Fortunately, Ryan’s book does not stand alone. Many other texts have been written with an eye toward enlightening people about the power and universality of symbiosis (a technical term which is variably defined, but loosely refers to unrelated species depending on one another for survival). I find it encouraging that the scientific mainstream is awakening to the limitations inherent in Darwin’s vision of evolution, wherein adaptation is postulated as solely due to unmitigated competition between organisms. It is a sign of positive change.
But doesn’t science stick to simple facts? Isn’t it a cool, rational enterprise that prizes open-mindedness? Not much more than any other human activity, it turns out. The great geniuses come in two broad categories. Some, like Einstein and Darwin, solve a discipline’s difficult problems after they’ve been building for some time. These are the fortunate ones, who achieve acclaim quickly. Others have a more difficult road, in that they solve problems that other scientists don’t even want to see. They take much longer to be recognized, and seldom achieve the Godlike status of the ones who rescue a field from acknowledged confusion.

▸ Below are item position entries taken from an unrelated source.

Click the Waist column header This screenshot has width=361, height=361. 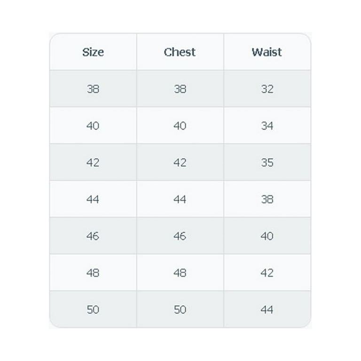[x=267, y=52]
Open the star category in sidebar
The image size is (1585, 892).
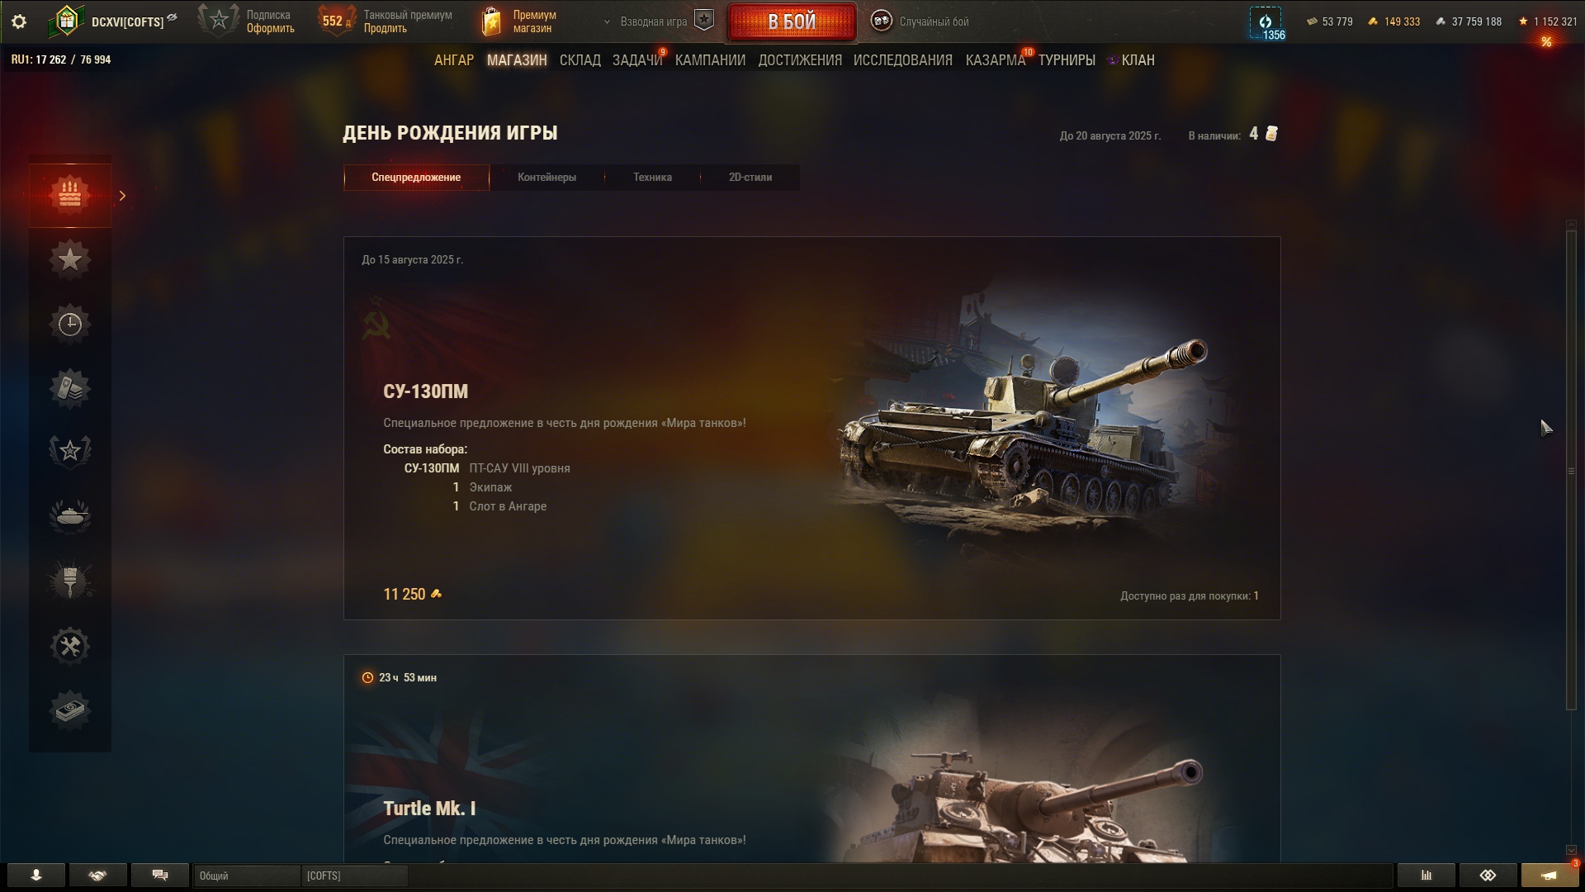[70, 259]
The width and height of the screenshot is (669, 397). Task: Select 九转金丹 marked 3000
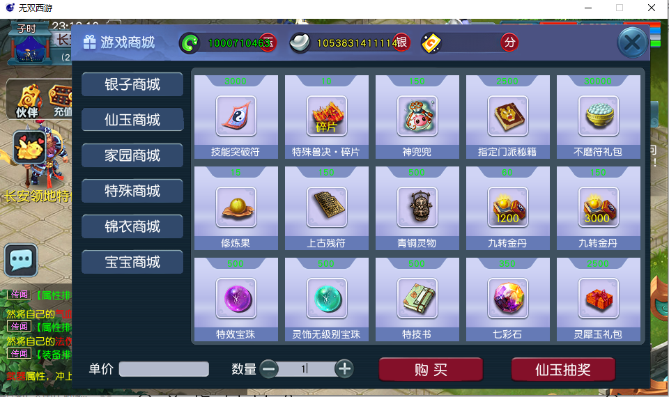point(598,207)
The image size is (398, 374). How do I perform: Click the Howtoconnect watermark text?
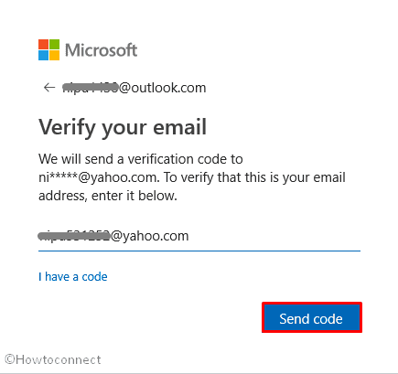[53, 359]
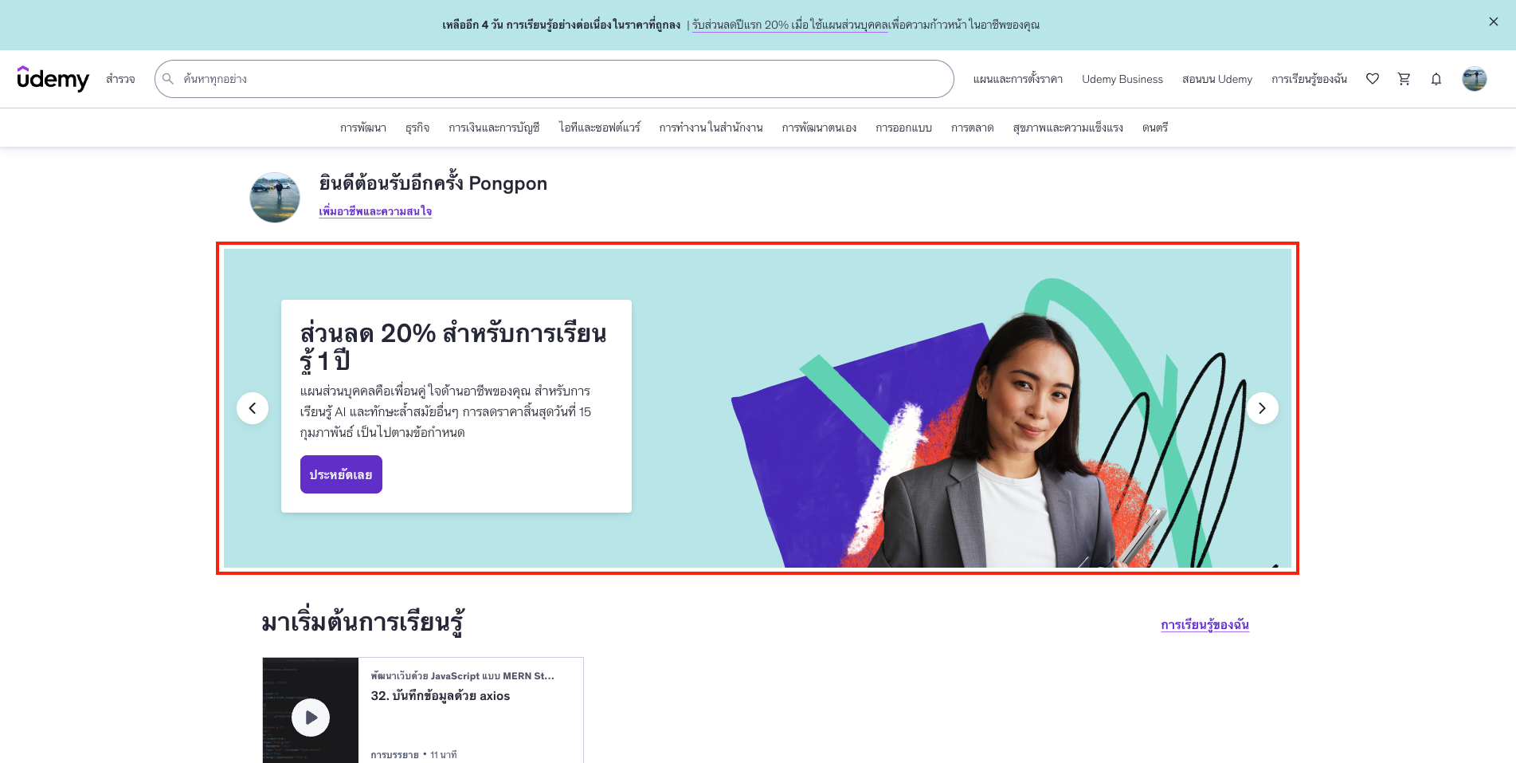Open Udemy Business link
The width and height of the screenshot is (1516, 763).
coord(1122,79)
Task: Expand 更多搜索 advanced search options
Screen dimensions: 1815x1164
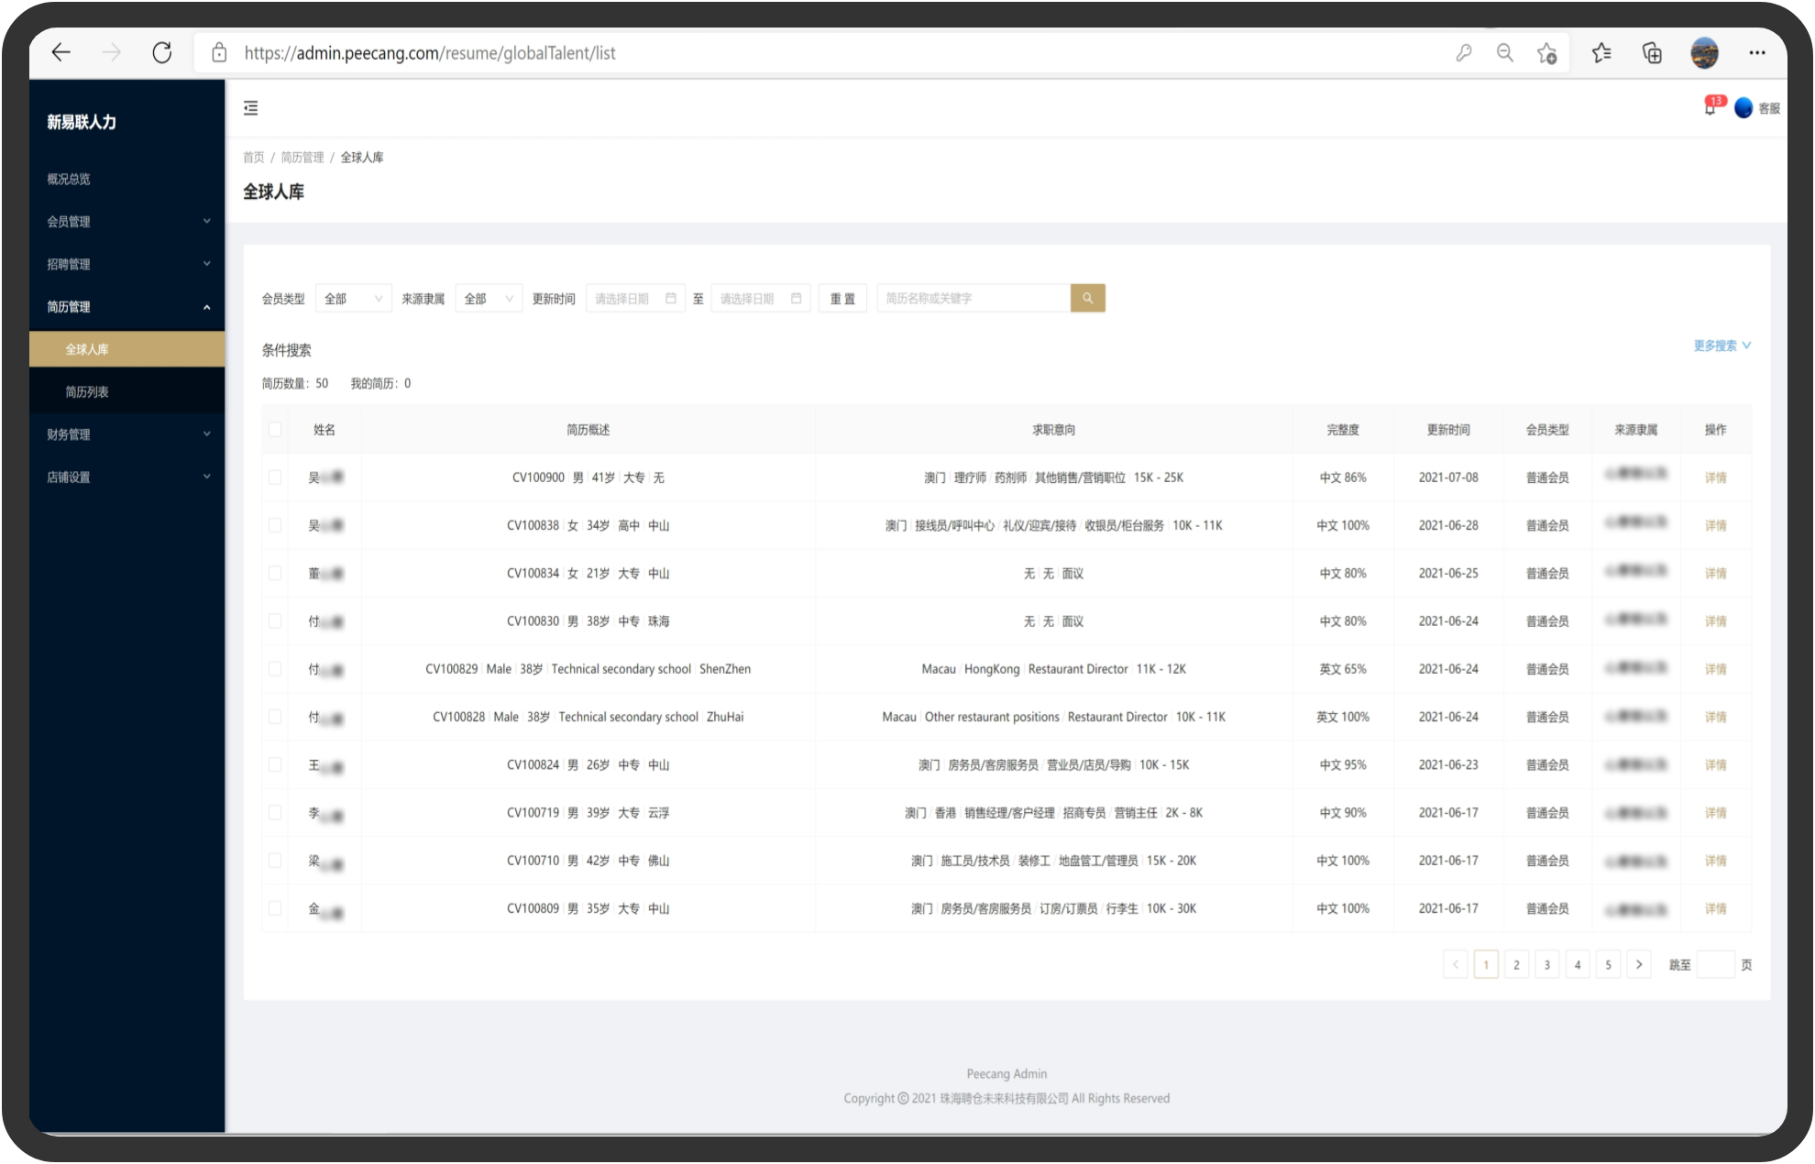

And why wouldn’t scientists want to see certain facts? Often because they fly in the face of broader cultural values. In the case of cooperation as a prime mover in biology, it has long faced opposition because it directly contradicts capitalism’s claims of reflecting the order of nature. An evolutionary theory based on competition (survival of the fittest) works nicely to bolster the insistence by dominant marketeers that unchecked opportunism is the best foundation for society. Scientists depend on the ruling powers for funding and positions, and are therefore inclined to view reality in ways that support the competition ethic.
In contrast, a biological theory that demonstrates widespread cooperation in nature and demotes the value of strife as an agent of evolution undermines those who insist unregulated competition will somehow solve the world’s problems.
It probably looks like I’m getting off-track here. I implied this post would touch on spiritual issues, but I’m writing about political ones. It turns out that in this case the two are related. The universal teaching of spiritual systems is that we are interdependent and should treat each other accordingly. Until recently, cynics could point to the accepted theory of evolution as indicative of a natural order devoid of such ethos. Now that the tide is turning, it is becoming increasingly clear that the higher truths sages have espoused for ages are reflected in a deep and profound way in the structure of life itself.